Das Zeitungspapier ist vergilbt und zerbrechlich. Etwas zu unachtsam umgeschlagen und die Seite würde reißen. Sonja Glathe blättert deshalb ganz behutsam in der Sächsischen Zeitung, die 60 Jahre auf dem Buckel hat und damit exakt so viele, wie die Ehe mit ihrem Mann Manfred. Die Zeitung ist ein Geschenk ihrer Familie zur Diamanten Hochzeit, zum großen Tag von Oma und Opa.

Sonja und Manfred Glathe heute. Sie lesen hier in der vergilbten SZ von 1953 – ansonsten ist jeden Morgen Lesestunde in der aktuellen SZ. Foto: Regina Berger
Sonja und Manfred Glathe heute. Sie lesen hier in der vergilbten SZ von 1953 – ansonsten ist jeden Morgen Lesestunde in der aktuellen SZ. Foto: Regina Berger

Am 24. Januar 1953 heirateten Manfred und Sonja Glathe. Es war ein Sonnabend. Auch an diesem Tag erschien für Bischofswerda wie gewohnt eine Ausgabe der Sächsischen Zeitung. Sie kostete 15 Pfennige und war nur wenige Seiten stark. An ihrem Erscheinungstag war sie für zwei aufgeregte junge Leute kurz vor der Trauung gewiss völlig uninteressant. Doch heute, 60 Jahre später, halten sie die Ausgabe von damals interessiert in den Händen.

• Arbeitsanweisungen
#1 Geben Sie den Text über die Diamantene Hochzeit wörtlich wieder, beginnend mit „Das Zeitungspapier ist“ und weiter bis einschließlich „Oma und Opa.“.
#2 Führen Sie den Text über die Diamantene Hochzeit im Anschluss an seinen letzten Satz weiter.
Die Zeilen darunter werden nicht benötigt.

• Erfasste Daten
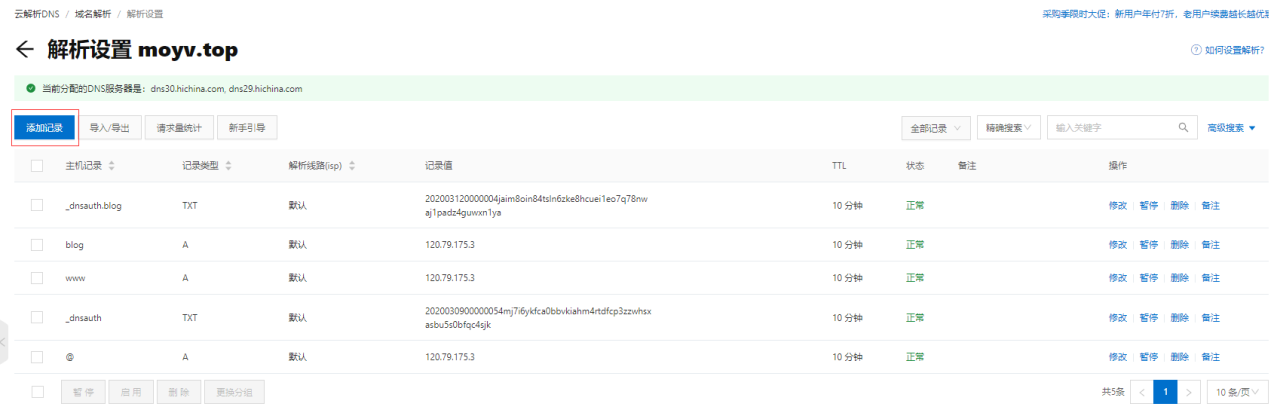
Task: Click the search magnifier icon
Action: click(1183, 128)
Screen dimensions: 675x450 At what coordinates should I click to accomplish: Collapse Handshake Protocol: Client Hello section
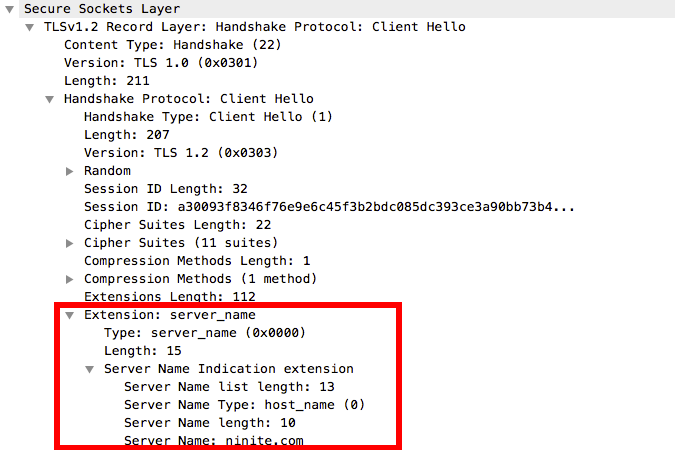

• Antworten zur Übung
#1
Das Zeitungspapier ist vergilbt und zerbrechlich. Etwas zu unachtsam umgeschlagen und die Seite würde reißen. Sonja Glathe blättert deshalb ganz behutsam in der Sächsischen Zeitung, die 60 Jahre auf dem Buckel hat und damit exakt so viele, wie die Ehe mit ihrem Mann Manfred. Die Zeitung ist ein Geschenk ihrer Familie zur Diamanten Hochzeit, zum großen Tag von Oma und Opa.

#2
Eine Zeit des Aufbruchs

Das vergilbte Blatt ist ein Zeitzeuge. Da sind Dinge zu lesen, die heute niemand mehr lesen wöllte. Dinge, die aber in die Zeit gehörten, in der Glathes Ehe begann. Da ist zu lesen, dass sich die Bezirksdelegierten der FDJ das erste Mal zur Konferenz in Dresden trafen, in jener Stadt, die „nach der Zerstörung durch anglo-amerikanische Bomber“ wieder „kraftvoll“ und von „pulsierendem und zukunftsfrohem Leben“ ist. Da ist zu lesen, dass Volkseigentum besser geschützt werden muss. Und der Kampfplan zur Verbesserung der Energieversorgung im Bezirk Dresden nun vorliegt. „Es war eine Zeit, in der Aufbruch herrschte“, sagt Sonja Glathe, die sich noch gut an die Nachkriegszeit erinnert. Auch sie war als junge Frau voller Hoffnungen und Träume gewesen.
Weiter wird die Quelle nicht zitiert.